The Australian Energy Market Commission (AEMC) is considering an urgent request from the Australian Energy Regulator to allow electricity retailers to pay their network charges after 6 months, possibly with interest, according to a press release.
AEMC began a consultation process on the regulator’s proposal for electricity network businesses to share more of the burden from the pandemic by putting some network charges on hold for 6 months for retailers with pandemic-affected customers.
The regulator says the way electricity is supplied to households and businesses is under threat because of the risk of a large-scale, cascading retail failure or ‘financial contagion’ in the national electricity market.
“We know that retailers are facing increases in the level of non-paying and hardship customers while still paying for wholesale electricity and network access – which together make up nearly 80% of their costs. And they have been put on notice not to disconnect customers who are having trouble paying their bills because of COVID-19,” said AEMC chairperson John Pierce.
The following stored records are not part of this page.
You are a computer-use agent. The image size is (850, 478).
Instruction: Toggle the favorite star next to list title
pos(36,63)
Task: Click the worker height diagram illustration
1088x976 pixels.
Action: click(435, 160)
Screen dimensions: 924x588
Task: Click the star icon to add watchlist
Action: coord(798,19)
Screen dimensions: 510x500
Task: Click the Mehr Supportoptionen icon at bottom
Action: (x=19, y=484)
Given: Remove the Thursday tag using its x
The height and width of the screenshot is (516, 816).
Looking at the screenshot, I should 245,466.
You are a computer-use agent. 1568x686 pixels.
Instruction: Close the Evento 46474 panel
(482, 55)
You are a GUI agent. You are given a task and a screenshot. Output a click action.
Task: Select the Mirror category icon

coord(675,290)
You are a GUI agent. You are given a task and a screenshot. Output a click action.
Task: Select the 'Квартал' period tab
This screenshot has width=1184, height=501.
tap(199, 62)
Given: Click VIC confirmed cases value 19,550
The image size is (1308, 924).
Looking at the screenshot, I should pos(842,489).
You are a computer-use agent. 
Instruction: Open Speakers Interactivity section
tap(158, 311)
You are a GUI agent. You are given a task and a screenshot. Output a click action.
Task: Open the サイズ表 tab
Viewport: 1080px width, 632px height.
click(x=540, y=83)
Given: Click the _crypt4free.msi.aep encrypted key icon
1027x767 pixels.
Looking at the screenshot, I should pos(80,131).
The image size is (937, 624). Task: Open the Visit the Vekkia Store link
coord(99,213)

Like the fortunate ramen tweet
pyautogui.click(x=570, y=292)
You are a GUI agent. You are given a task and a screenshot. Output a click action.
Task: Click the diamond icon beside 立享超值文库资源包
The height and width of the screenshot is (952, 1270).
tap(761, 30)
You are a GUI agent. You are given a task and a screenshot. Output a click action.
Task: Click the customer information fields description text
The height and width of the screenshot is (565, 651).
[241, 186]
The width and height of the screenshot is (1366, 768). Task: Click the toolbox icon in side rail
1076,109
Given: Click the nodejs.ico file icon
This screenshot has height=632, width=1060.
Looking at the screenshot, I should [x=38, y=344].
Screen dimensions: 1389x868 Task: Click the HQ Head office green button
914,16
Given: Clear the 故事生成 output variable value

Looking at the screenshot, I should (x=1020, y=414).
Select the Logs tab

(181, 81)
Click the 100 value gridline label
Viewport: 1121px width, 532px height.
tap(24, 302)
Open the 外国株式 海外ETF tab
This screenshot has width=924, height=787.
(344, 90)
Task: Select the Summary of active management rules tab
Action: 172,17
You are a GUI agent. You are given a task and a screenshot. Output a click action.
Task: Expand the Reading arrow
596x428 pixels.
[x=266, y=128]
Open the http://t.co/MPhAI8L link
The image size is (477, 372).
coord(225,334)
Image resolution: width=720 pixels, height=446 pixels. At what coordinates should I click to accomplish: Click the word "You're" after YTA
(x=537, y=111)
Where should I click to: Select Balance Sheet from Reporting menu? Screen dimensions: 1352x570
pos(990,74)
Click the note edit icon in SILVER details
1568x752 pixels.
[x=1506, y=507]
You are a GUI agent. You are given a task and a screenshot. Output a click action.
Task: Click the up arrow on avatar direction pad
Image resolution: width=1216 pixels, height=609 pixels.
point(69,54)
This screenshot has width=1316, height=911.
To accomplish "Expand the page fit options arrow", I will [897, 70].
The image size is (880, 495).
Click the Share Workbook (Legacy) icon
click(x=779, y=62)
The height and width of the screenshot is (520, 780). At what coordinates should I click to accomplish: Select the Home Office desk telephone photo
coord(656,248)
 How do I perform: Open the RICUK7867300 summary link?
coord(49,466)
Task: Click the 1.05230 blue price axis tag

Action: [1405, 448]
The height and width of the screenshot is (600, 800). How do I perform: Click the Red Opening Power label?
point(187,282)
The commission is calling for stakeholder submissions by 25 June. A stakeholder briefing session is being held on 1 June.
Somik Das, power analyst at GlobalData, commented that the rule change would provide some breathing space to electricity providers, especially small retailers who are supporting financially challenged customers with easy repayment options or deferring payments to a later date.
“If several small retailers go out of business in a short period then other retailers in the market will come under pressure to serve larger numbers of financially troubled customers. This may also lead to an increase in electricity prices in the future as customers will be left with fewer options to choose from,” Das said.